収集するということ 02
プロデューサー
BJ
収集するということ
いま収集するということ
それは断捨離と真逆に突っ走るということ
部屋がたいへん散らかるということ
ふっと部屋ごと爆破したくなるということ
収集するということ
いま収集するということ
それはタイトスカート
それは東京タワー
それはマリリン・モンロー
それは松田優作
それは6と60と66
すべての収集するものを
収集するということ
収集するということ
いま収集するということ
スクラップするということ
写真を撮るということ
オークションするということ
お金がなくなるということ
テンバイヤーがムカツクということ
不自由ということ
自由ということ
生きているということ
収集するということ
いま収集するということ
収集ということ
BJ(ナイスガイな収集家)
※以下、20年前に「収集するということ」について書いたものです。
「気絶するほど悩ましく」なく、相当フランク永井なので、
ご興味のある方だけ、お読みいただけますと、とてもうれしいです。
「収集するということ。」
横浜にあった僕の実家では、
新聞とスポーツ新聞の2種類を配達してもらっていた。
1989年11月7日早朝。母親は、21歳無職の僕をたたき起こした。
この日に限っては息子のダラしない生活を一喝するためではなかった。
寝ぼけた僕の目の前に母はスポーツ新聞を差し出した。
「松田優作逝去」
嘘だろ。夢だろ。わけがわからない。身体が震えた。
寒気がしたのも覚えている。
飛び起きてまず洋服に着替えた。
何かちゃんとしなければいけないと思ったのだろう。
それにしても信じられない。
TVをつけた。
どのチャンネルもそれを報じている。
それでも信じられない。
たまらず外へ出た。
駅まで走ってこの目で確かめたかったからだ。
自分の家だけに、嘘の新聞が届き、
デタラメなTVが流れているのだと信じたかった。
通勤・通学の人波に逆らって辿り着いた売店。
そこに並べられている新聞。
一面の見出しはどれも家にあったそれと同じだった・・・・・・
信じたくなかったけど。
あの日から、
松田優作という存在が僕の頭の中から片時も離れたことはない。
きっと日本中の男たちがそう思っていただろう。
そして、
あの時の売店で無意識のうちに買い求めていたすべての新聞を
捨てられずにファイルをしたあの夜。
僕の中で「収集するということ。

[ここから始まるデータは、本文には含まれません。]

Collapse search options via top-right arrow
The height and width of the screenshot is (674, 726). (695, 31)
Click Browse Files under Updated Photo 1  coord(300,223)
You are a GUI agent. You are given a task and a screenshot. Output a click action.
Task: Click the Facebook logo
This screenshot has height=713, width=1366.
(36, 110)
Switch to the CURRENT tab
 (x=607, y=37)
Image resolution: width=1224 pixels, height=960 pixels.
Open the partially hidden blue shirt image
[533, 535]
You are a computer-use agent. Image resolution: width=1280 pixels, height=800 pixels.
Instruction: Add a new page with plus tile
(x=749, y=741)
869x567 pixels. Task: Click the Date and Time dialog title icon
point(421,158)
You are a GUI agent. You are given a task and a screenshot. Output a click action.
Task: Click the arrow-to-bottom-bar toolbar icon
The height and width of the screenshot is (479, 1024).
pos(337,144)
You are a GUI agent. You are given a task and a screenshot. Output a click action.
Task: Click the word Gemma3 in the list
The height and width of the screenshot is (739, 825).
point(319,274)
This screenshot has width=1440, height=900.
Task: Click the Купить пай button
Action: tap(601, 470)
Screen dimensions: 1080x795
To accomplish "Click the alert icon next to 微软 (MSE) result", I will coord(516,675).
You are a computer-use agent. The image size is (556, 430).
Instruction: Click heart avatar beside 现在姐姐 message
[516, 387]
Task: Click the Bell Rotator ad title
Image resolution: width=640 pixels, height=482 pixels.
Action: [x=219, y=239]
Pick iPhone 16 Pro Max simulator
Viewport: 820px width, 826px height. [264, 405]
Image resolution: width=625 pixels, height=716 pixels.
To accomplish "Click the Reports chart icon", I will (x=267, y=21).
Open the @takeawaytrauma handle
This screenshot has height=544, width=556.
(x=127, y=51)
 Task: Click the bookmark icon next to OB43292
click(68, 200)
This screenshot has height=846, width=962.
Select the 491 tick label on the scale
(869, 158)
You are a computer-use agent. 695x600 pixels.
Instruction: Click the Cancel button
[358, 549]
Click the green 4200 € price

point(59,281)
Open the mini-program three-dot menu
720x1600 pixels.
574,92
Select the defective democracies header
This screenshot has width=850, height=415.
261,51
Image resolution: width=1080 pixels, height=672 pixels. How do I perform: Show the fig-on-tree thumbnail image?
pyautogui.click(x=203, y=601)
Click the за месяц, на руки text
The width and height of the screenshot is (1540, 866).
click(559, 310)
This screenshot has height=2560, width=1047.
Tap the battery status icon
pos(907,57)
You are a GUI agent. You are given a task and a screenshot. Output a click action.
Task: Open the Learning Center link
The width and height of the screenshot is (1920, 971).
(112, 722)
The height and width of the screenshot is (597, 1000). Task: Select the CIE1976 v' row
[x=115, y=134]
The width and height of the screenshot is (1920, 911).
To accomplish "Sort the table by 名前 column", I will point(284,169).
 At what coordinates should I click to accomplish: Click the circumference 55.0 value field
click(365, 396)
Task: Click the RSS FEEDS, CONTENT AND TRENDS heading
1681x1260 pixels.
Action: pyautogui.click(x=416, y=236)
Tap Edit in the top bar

」がはじまったのです。
糸の切れた凧のように、どうかと思うくらい収集することに集中した。
友だちは僕のことをバカと言った。
親はそんなことじゃなく他にすることがあるだろうと言った。
彼女は気持ち悪いから別れてくださいと言った。
仰るとおり、僕もそう思った。でも、無理だった。
生まれてはじめて、考えるより先に身体が動いている自分を感じたからだ。
横浜と呼ぶには図々しい、横浜のはずれで育った僕は、
東京と呼ぶにはピンとこない池袋で暮らしはじめることにした。
アルバイトの時間以外は、すべて収集するためだけに費やした。
映画のポスターにパンフレット、チラシに半券。雑誌等々。
誰に申告するわけでもなくどんなものであっても、
保存用・観賞用・切り抜き用として3つ入手することを心に決めた。
あらゆる古本街を靴底が減るくらい歩きまくった。刑事みたいに。
休日は地方の映画館にも足を運び、
ポスターなどを貰えないですかと聞いてまわった。
なかでも非売品であるCM関連のポスターや看板のようなグッズは
幼い頃からデパートで売っている人形より、
薬局に置いてある非売品の人形を欲しがっていた僕にとって、
とても思いが深い分、気合を入れて動いた。
思えば中学生の頃、
近所のスーパーのおもちゃ売り場に向かうために
家電コーナーの前を通過したその時。
僕の目の前飛び込んできた「ビクター√2」というステレオ広告の
「松田優作等身大パネル」。
その日から通うこと数カ月。
結局その看板はもらえませんでしたが、
その頃から、お店に通い詰める・店主と顔馴染みになる・頃合いを見て頼み込んで入手する。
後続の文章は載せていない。